The ‘Lincoln Conspiracy'

| 21 Feb 2012 | 12:09

Was Booth a solo performer or was he part of a larger cast? Monroe - Monroe-Woodbury High School teacher and Lincoln expert Paul Ellis-Graham will discuss whether John Wilkes Booth acted alone in killing President Abraham Lincoln or whether he was working with the support of the Confederate government at the Monroe Historical Society’s meeting this Saturday, April 8. The conversation begins at 10 a.m. in McGarrah’s Inn Masonic Hall at Maple and Stage Roads. Ellis-Graham, who holds master’s degrees in American history from the University of Massachusetts at Amherst and New York University, has taught American history at M-W for the past 18 years. He is past president of the Monroe Historical Society and past commander of Ellis Camp #124 in Goshen, Sons of Union Veterans of the Civil War. He also serves on the executive committee of the Lincoln Group of New York.
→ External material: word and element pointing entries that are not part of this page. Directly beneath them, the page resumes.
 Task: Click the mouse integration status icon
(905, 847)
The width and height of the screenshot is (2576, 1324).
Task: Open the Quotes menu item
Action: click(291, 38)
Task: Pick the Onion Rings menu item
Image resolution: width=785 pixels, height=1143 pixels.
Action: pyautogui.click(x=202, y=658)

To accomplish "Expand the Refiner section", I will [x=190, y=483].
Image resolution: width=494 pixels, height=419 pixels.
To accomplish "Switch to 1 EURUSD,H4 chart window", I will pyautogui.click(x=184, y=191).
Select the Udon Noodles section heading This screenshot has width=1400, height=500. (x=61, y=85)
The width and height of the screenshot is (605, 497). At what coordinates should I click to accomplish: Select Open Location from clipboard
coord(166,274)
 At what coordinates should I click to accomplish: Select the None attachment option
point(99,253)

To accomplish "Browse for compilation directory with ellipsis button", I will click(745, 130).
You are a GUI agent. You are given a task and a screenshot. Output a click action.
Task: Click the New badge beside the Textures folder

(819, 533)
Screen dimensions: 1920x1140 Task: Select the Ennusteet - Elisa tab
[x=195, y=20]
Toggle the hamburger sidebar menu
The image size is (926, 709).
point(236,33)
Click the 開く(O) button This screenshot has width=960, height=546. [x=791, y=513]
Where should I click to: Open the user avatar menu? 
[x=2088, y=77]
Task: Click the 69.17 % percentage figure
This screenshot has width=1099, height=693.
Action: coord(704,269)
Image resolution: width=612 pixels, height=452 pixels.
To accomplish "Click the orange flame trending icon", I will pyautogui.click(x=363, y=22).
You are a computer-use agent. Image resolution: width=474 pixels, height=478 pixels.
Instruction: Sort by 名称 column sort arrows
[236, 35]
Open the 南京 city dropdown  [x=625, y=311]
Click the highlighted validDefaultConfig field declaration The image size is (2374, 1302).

According to the society’s current president, Jim Nelson, the topic of Booth’s role in Lincoln’s assassination has received much attention in recent years due to such books at Michael Kaufman’s “American Brutus” and Edward Steers’ “Blood on the Moon.” Traditional interpretations describe Booth as a lonely, crazed assassin who was seeking a name for himself by killing the president. The real version, according to the historians, is much more complex. Booth was a Confederate operative working with the support of the Confederate government. Nelson noted that Ellis-Graham also will discuss the important link between the Lincoln conspiracy and Orange County history.